While the PADOVA trial did not achieve statistical significance in its primary endpoint—time to confirmed motor progression—the data showed a directional signal suggesting a possible delay in disease progression. At the 104-week mark, trends indicated reduced motor deterioration compared to placebo. Roche’s decision to move prasinezumab into Phase III development reflects the potential observed in these clinical trends and the additional insights from ongoing long-term OLE data.

The OLE studies are evaluating the long-term efficacy and safety of prasinezumab in more than 750 patients with early-stage Parkinson’s disease. The studies aim to provide a broader understanding of how extended treatment with the antibody may impact disease trajectory over time. Importantly, the PADOVA study included the first biomarker-based evidence that prasinezumab may influence the underlying biological processes associated with Parkinson’s disease.
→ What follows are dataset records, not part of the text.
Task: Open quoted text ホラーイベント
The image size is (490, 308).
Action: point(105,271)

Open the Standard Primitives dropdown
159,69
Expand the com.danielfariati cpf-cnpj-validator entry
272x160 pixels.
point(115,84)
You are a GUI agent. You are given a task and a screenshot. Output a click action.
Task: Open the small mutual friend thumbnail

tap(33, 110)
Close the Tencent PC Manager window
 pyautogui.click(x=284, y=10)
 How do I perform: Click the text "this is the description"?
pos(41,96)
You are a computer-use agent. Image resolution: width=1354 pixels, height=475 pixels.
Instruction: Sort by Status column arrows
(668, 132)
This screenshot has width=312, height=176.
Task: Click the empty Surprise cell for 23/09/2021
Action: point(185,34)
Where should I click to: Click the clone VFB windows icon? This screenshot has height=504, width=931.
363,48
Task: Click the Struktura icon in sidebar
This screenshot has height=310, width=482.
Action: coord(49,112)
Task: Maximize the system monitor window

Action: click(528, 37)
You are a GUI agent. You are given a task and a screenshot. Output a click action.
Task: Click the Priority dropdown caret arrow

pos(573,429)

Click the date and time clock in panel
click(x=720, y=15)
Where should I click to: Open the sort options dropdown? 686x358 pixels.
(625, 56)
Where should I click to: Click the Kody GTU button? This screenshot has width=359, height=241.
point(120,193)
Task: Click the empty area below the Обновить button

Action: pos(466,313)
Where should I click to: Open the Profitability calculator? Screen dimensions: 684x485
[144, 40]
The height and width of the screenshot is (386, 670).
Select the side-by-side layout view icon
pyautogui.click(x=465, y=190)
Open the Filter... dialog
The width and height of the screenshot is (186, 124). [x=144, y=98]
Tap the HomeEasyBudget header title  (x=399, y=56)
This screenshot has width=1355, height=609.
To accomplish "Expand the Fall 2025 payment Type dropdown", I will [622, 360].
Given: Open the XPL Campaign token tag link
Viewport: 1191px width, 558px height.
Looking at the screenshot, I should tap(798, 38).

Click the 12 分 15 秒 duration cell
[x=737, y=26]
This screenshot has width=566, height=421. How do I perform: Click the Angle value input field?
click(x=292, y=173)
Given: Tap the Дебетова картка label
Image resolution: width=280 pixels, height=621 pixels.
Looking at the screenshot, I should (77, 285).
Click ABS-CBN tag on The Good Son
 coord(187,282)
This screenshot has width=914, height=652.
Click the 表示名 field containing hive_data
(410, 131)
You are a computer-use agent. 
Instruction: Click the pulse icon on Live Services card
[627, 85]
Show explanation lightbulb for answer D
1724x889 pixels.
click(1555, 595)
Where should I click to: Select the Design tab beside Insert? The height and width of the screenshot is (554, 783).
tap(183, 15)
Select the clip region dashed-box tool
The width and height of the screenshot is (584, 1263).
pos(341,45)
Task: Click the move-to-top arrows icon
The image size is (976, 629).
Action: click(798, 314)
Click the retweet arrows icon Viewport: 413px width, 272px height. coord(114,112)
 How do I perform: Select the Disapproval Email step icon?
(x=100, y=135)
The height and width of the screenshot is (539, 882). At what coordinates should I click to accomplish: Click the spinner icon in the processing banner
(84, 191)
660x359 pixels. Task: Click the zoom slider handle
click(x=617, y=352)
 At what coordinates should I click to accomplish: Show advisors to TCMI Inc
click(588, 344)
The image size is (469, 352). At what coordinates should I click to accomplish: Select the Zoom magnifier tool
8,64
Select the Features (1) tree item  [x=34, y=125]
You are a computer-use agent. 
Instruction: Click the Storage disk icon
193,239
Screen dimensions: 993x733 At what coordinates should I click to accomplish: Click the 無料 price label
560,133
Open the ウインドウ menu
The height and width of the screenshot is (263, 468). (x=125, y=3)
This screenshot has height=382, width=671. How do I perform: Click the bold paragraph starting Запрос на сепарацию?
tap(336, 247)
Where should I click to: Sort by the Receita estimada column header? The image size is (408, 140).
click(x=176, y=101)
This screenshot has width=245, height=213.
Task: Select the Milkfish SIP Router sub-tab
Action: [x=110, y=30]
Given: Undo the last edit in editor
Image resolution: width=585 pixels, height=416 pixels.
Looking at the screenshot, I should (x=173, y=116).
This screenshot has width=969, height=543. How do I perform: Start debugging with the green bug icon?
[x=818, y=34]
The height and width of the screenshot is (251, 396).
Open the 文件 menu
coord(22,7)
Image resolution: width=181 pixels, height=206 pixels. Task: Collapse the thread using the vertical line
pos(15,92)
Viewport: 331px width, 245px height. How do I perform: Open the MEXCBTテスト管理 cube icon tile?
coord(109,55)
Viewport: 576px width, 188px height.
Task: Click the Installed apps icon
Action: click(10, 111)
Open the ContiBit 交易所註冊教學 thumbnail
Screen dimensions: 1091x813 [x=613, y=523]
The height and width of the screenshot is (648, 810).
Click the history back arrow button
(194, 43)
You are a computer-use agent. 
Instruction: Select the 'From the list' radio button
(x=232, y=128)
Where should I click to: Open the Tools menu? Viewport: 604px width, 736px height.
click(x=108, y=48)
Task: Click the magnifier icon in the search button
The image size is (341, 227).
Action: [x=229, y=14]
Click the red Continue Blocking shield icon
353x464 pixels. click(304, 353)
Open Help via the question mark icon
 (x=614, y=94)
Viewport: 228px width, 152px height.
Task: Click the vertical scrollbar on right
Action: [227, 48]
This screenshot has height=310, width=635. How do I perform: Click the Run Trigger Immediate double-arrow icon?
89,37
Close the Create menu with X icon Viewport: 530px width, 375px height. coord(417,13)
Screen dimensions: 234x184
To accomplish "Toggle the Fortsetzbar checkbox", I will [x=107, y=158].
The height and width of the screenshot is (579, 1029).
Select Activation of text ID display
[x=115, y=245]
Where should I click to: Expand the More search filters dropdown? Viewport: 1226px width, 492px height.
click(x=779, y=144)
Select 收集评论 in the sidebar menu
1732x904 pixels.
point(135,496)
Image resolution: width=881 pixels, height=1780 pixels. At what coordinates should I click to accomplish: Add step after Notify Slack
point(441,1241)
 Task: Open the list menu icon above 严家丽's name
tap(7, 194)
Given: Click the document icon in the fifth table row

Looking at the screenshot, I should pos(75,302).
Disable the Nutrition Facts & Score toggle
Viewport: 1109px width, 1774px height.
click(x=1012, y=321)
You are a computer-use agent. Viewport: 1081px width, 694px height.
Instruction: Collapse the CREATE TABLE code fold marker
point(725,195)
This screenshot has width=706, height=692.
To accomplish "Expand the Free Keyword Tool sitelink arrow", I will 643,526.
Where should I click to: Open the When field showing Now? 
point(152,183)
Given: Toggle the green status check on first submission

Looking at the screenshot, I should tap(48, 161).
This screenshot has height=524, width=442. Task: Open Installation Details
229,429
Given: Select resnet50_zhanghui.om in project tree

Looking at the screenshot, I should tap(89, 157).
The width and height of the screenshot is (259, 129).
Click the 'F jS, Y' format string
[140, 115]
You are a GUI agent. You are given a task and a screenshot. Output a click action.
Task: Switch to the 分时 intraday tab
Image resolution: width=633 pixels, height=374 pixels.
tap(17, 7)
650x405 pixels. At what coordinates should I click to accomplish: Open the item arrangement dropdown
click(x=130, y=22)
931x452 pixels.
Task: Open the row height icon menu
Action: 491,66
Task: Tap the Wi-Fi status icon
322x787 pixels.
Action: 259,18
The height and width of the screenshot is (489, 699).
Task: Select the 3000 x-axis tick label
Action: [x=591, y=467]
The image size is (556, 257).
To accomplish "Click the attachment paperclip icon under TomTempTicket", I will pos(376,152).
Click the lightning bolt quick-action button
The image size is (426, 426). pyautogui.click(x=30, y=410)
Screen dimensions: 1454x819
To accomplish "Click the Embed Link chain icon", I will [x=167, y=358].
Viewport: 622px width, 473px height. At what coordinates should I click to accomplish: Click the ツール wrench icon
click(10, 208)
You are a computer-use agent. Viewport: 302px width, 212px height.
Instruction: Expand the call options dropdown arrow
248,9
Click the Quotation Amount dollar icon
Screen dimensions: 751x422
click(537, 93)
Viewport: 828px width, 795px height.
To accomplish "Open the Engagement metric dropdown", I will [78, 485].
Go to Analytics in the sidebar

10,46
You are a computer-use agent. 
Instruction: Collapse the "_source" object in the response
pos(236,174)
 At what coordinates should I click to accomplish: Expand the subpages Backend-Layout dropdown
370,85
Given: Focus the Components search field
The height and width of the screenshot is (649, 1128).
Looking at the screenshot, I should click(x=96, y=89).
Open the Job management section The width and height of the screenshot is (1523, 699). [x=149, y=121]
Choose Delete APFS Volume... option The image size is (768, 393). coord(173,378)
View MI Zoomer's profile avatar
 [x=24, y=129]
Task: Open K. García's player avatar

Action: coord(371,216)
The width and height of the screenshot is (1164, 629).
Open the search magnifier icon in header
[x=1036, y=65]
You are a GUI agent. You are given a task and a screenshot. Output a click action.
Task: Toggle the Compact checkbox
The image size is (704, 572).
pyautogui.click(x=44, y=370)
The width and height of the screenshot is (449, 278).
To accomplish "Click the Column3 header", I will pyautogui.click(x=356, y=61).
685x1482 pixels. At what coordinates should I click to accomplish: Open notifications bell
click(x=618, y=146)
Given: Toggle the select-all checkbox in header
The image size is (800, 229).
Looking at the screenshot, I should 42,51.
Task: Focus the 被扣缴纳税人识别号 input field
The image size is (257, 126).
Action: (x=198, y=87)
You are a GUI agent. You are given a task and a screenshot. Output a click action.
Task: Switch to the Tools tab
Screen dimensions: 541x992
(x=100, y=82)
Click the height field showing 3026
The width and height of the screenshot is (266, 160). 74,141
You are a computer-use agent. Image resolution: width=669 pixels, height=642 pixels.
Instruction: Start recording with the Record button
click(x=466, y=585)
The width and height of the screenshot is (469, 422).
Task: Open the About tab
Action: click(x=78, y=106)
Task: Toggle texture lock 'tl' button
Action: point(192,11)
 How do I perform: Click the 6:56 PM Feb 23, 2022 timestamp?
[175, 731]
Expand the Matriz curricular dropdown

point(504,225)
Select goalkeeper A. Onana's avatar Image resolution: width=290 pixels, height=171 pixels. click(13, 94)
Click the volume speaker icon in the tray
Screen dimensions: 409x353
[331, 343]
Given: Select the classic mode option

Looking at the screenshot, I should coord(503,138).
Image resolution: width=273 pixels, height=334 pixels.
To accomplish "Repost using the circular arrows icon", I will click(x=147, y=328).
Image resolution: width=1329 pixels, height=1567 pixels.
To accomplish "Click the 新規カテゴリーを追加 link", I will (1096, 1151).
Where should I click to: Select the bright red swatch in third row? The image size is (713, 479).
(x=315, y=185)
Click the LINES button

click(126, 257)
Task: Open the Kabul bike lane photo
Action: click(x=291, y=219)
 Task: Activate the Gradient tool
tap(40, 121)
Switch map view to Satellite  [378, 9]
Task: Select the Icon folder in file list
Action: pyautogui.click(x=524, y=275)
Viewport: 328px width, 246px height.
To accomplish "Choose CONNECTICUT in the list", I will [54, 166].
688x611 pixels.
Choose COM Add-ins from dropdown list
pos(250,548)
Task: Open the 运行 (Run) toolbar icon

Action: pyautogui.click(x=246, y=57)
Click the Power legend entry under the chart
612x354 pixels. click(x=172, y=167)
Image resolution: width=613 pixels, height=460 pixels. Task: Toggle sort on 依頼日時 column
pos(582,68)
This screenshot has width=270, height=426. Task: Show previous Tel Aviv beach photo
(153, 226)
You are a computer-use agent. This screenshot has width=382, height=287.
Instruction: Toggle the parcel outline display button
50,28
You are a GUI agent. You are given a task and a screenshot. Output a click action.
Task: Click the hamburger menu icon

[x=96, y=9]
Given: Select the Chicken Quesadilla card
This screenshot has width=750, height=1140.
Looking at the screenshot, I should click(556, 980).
The investigational therapy’s development through the next phase will focus on further confirming clinical benefit and exploring whether biomarker effects translate into measurable long-term outcomes for patients. The planned Phase III program is expected to begin enrollment based on insights from the Phase II studies and input from regulatory agencies.

The PASADENA and PADOVA trials, along with their respective open-label extensions, are part of a larger clinical collaboration between Prothena and Roche, initiated under a licensing agreement. Under this partnership, Roche is responsible for the clinical development and potential commercialization of prasinezumab, while Prothena retains certain rights and milestone-based financial considerations.